I knew how to drive in some aspect- even though I didnt possess a license, I didnt care.

Eli could find his way home, but abducting some random female in a car and threaten to cut up her body if she didnt drive him home. 

My own fear was sickening to me and it harshly embraced my mind. My eyes hurt from all the tears and I cursed myself to stop. And by the time I pulled up to the penthouse, the water works have subsided. 

I approach Elliot's front door and burst through it and notice there are plastered pictures of me all over the walls.

But these pictures were different. It was me when I was younger...but it triggered an unwanted memory...a memory that ripped me in half.

Daddy told me that he would be pleased with me if I gave the strange men what they wanted. But I couldnt do that, didnt he see that? I was sleeping- well trying to, since daddy didnt leave the hall light on like he usually does. He knows I get scared. I hear the door creak and hear feet shuffling. Keep still. I tell myself. Dont move! I chant in my head. I hear heavy breathing and then hands pull up my nightie. I start crying and nothing has happened yet, but I know what is going to happen. I feel hands, move my legs open, holding my ankles up. And I cant help it. I scream, "Please. Stop doing this to me!" I yell. Couldnt they get someone else to do this? Someone that wanted this. No I didnt! My undies are taken off and they move around...down there. Suddenly the darkness is illuminated with bright flashes. And I notice...someone is taking pictures of me. No. NO! I scream. I feel tongues down there and many hands covering my mouth and touching me all over. A light is suddenly turned on and I see my father standing at the door with a camera....and a smirk on his face.
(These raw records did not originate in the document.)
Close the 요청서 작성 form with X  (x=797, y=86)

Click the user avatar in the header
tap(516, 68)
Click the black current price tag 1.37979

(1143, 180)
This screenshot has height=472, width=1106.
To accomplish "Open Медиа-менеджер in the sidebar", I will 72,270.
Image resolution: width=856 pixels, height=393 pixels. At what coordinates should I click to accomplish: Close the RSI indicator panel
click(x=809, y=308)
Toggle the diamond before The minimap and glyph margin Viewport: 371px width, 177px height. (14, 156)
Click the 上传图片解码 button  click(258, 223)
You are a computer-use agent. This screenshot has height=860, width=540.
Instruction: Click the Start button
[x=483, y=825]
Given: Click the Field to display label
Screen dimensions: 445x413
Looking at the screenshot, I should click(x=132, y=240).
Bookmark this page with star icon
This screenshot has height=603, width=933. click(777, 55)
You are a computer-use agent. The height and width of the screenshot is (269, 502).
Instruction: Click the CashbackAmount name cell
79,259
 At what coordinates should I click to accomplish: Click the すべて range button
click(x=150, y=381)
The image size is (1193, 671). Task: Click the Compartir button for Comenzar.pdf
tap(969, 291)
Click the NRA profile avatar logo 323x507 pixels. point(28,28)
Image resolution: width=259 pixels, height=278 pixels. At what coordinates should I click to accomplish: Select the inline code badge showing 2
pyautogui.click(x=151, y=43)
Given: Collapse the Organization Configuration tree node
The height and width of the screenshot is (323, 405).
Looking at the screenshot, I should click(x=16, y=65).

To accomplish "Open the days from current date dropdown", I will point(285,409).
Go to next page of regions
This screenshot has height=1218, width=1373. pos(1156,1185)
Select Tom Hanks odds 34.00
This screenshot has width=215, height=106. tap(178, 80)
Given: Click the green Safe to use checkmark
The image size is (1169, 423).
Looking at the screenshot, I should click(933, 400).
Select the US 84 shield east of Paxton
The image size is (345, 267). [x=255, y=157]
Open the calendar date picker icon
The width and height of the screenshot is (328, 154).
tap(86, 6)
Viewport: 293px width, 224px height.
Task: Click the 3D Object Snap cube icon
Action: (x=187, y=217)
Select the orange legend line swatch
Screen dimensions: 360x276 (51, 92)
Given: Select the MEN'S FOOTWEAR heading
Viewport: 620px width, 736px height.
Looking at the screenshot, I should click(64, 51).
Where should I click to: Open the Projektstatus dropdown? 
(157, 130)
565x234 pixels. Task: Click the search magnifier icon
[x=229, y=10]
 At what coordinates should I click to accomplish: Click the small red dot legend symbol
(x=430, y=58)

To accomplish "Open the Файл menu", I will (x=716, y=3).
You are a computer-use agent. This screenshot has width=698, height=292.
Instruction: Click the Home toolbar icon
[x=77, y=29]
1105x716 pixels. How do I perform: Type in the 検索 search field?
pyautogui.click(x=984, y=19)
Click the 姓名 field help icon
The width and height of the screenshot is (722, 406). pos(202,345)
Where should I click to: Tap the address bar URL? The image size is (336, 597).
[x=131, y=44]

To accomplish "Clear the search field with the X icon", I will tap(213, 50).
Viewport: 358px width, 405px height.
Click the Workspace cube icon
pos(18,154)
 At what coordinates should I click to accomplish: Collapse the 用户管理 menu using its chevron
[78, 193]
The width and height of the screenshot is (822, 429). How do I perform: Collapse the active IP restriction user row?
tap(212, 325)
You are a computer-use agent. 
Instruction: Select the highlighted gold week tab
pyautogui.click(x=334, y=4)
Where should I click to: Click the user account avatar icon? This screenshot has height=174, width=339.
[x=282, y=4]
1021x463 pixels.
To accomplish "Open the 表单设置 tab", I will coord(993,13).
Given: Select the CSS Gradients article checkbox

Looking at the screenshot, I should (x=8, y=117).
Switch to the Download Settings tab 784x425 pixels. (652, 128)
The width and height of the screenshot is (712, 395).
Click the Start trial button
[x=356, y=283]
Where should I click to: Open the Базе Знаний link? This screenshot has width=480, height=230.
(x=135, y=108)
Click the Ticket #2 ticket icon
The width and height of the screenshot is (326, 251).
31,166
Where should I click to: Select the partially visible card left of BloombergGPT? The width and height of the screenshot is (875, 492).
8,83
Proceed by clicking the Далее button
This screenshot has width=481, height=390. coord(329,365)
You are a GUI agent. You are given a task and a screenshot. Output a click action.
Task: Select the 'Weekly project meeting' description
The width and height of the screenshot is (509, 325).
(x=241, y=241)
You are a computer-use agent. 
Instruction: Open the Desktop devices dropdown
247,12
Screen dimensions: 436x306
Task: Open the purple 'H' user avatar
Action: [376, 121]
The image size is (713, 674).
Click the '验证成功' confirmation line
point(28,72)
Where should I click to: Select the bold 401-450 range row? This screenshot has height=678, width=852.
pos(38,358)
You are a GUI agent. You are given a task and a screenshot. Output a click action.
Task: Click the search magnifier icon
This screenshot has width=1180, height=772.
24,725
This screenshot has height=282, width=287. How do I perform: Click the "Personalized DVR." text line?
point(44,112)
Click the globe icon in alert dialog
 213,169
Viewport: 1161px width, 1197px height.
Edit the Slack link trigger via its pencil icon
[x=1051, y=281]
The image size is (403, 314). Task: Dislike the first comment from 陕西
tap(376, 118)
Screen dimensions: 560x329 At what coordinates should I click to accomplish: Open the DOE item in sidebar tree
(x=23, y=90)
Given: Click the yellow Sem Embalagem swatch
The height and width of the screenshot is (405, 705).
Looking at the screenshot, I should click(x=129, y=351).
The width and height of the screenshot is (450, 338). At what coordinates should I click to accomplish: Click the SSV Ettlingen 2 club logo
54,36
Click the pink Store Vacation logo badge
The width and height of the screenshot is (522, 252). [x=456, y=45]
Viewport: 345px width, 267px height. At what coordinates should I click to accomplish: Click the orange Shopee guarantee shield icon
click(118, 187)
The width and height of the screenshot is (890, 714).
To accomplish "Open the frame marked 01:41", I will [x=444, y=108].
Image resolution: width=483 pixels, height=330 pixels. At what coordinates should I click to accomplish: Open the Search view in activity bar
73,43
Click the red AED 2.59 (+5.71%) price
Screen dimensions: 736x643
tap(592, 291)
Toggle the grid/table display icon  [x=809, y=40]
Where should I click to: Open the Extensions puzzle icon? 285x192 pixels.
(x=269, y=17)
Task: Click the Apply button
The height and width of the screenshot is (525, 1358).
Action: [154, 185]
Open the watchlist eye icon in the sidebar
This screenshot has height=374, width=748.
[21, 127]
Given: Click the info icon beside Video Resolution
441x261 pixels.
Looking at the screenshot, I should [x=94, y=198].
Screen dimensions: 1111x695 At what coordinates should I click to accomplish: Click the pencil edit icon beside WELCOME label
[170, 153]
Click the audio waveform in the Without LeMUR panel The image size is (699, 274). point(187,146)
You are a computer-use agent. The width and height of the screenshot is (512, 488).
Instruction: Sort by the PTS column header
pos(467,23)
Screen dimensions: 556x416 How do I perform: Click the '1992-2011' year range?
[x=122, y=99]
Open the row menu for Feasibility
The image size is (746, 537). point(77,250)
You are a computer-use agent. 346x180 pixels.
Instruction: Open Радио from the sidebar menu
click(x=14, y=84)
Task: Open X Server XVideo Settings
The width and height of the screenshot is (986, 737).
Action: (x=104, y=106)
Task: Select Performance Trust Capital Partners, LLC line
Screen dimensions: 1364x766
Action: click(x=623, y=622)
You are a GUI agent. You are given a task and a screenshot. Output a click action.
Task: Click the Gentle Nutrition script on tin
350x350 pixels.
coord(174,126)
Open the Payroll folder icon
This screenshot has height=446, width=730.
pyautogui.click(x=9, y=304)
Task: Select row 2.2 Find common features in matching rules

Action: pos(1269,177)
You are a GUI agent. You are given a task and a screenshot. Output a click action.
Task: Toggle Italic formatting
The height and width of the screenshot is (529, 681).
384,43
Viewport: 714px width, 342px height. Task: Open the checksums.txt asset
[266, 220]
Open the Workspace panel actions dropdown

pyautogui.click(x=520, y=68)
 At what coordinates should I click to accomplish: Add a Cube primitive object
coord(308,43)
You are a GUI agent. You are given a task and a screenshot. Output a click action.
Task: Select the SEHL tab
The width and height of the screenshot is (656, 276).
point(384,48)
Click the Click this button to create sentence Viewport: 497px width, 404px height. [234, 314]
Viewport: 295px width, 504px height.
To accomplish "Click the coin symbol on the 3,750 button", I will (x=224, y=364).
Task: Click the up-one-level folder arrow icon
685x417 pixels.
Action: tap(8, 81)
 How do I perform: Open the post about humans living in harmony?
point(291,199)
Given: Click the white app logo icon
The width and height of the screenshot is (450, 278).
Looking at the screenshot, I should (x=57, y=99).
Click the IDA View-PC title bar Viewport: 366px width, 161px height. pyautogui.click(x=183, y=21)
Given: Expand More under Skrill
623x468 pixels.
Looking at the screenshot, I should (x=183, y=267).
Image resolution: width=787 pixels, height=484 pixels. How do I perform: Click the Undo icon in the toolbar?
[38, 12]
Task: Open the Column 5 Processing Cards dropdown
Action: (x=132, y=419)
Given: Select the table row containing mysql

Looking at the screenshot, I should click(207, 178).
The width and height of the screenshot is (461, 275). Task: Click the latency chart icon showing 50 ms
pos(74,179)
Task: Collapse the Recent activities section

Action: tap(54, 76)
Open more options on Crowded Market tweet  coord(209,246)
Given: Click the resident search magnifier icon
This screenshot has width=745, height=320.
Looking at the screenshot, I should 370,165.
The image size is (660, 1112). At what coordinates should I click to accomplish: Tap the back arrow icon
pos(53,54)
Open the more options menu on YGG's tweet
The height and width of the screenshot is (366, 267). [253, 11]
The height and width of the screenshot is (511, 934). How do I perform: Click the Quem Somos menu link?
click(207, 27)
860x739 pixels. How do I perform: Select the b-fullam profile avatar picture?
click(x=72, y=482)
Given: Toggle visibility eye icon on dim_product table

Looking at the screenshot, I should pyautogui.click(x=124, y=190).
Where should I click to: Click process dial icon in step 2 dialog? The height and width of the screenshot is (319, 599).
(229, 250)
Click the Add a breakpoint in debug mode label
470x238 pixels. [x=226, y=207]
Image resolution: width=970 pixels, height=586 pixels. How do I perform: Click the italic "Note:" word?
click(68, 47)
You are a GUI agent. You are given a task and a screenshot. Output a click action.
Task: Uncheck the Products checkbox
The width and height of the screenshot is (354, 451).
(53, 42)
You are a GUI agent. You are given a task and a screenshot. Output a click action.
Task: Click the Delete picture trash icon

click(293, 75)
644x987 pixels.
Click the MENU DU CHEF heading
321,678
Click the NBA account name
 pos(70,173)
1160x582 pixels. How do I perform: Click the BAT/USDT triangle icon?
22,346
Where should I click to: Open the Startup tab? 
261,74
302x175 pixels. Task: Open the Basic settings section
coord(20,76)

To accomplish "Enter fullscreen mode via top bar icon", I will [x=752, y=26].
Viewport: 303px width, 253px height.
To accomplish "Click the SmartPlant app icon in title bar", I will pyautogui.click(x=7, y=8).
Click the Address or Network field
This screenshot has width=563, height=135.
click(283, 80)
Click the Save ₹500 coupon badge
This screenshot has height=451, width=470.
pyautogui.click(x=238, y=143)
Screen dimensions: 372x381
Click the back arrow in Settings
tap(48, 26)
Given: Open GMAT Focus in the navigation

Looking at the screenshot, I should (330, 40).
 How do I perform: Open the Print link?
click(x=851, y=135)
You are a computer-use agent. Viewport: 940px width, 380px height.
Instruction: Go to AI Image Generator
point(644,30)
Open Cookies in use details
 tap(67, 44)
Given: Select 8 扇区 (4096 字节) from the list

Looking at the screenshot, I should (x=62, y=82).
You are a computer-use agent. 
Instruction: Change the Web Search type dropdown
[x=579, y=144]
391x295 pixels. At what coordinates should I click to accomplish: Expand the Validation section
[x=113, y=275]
I run to the walls, ripping the trifiling pictures of the wall, balling them into balls and my chest begins to heave. Every picture is a rush of a memory. My screams. Their moans.

Once I got the pictures removed from the walls, I gathered them all together and ran to the end of the room towards the paper shredder. Smoothing out the balled pictures and placing each one into the paper shredder. After all of them are in the basket, I pick the remains up and go into the kitchen and stuff them in the drain. 

I felt the hot tears on my face, I felt the heat coming off of my face, I turned on the garbage disposel and rubbed my face.

I turned around to grab a glass of water and saw a note on the fridge.

" My most precious Rayleen.

I hope you enjoyed my gift. Dad gave it to me, even as an 8 year old.

You were such a hot little slut.

See you soon

- A" 

Andre. "Fuck you Andre!" I screamed and collapsed onto my knees. I gripped the cold white tiles on the ground and counted to ten. 

What doesnt kill me makes me stronger...right? But this was ripping me apart. My hands were shaking and I looked up and if as planned.

I saw a mirror.

I saw everything. The disgust, the humilation. How could God create something like this?

How could God let this happen to one of his children. I looked up at the ceiling, "You didnt want me either? So you damned me to this world for the devil to swallow me up? Huh? I know you can hear me! Why?! Why are you doing this to me!" I screamed at the so called Higher Power.